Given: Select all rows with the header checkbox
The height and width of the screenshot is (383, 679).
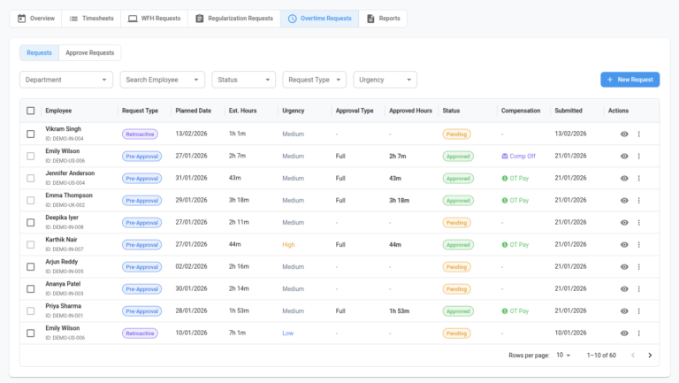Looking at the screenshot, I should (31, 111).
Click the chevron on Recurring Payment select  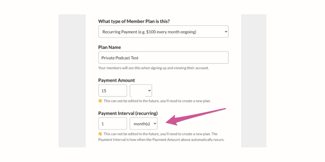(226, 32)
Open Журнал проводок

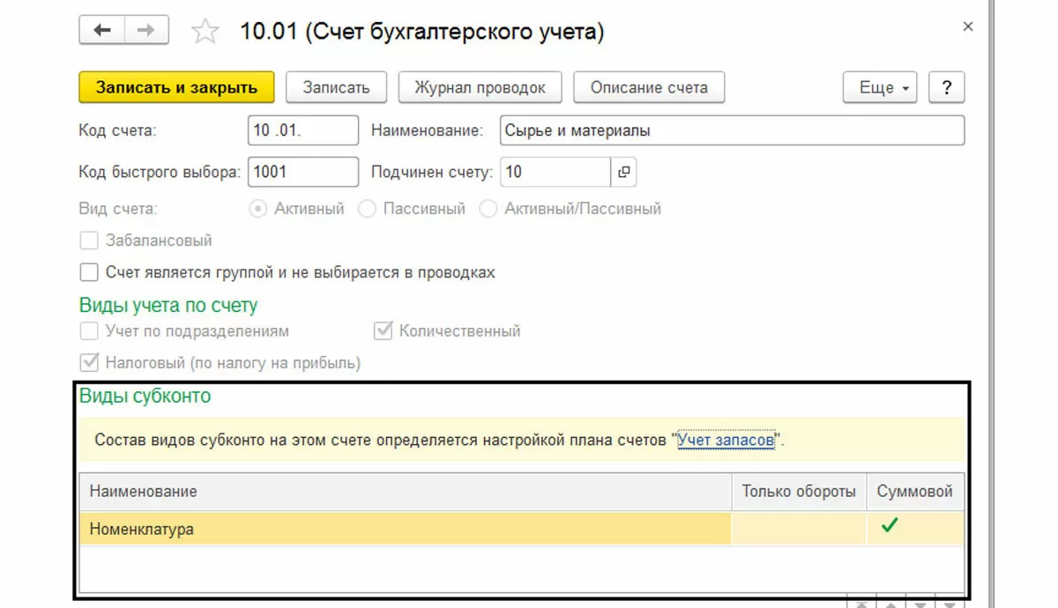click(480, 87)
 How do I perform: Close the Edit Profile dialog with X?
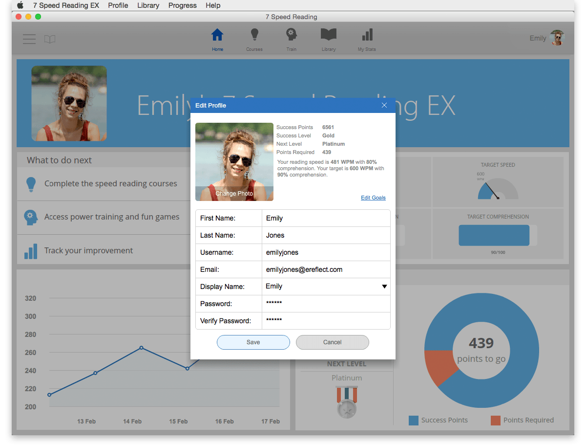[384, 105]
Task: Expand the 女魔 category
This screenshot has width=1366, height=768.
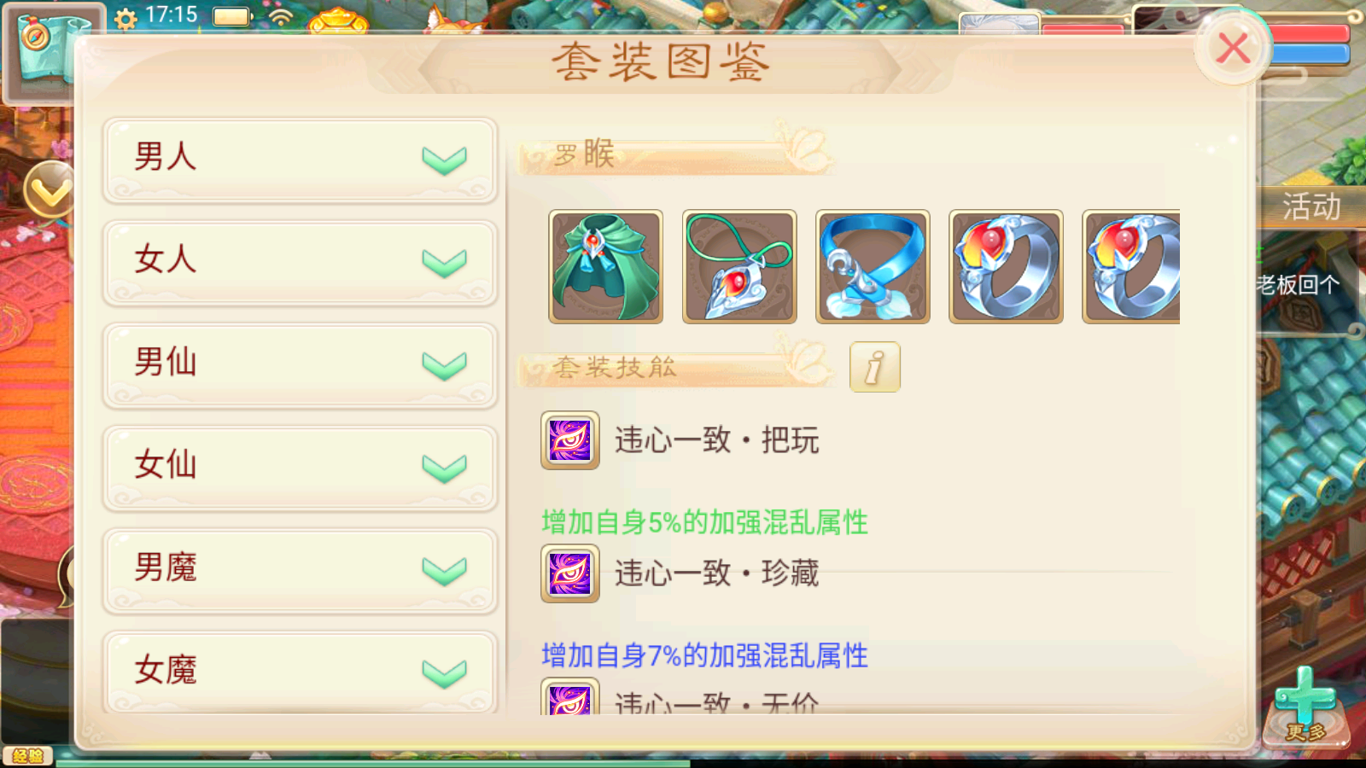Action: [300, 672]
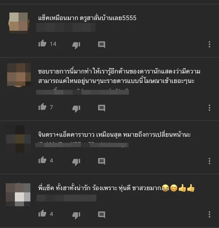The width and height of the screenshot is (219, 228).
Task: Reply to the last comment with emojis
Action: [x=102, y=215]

☆ ☆ ☆ ☆

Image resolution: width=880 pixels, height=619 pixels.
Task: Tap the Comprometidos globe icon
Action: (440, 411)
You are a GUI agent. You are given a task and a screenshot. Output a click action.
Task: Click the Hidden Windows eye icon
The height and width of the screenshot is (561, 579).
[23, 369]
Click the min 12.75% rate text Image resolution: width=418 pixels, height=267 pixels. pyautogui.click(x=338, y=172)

☆ ☆ ☆ ☆

WHAT IS NEEDED: Beginning with the line containing "You are a GUI" and ending with the line containing "Click the min", extract those lines exactly from the listing above, and only those.

YOUR SOLUTION:
You are a GUI agent. You are given a task and a screenshot. Output a click action.
Task: Click the Hidden Windows eye icon
The height and width of the screenshot is (561, 579).
[23, 369]
Click the min 12.75% rate text Image resolution: width=418 pixels, height=267 pixels. pyautogui.click(x=338, y=172)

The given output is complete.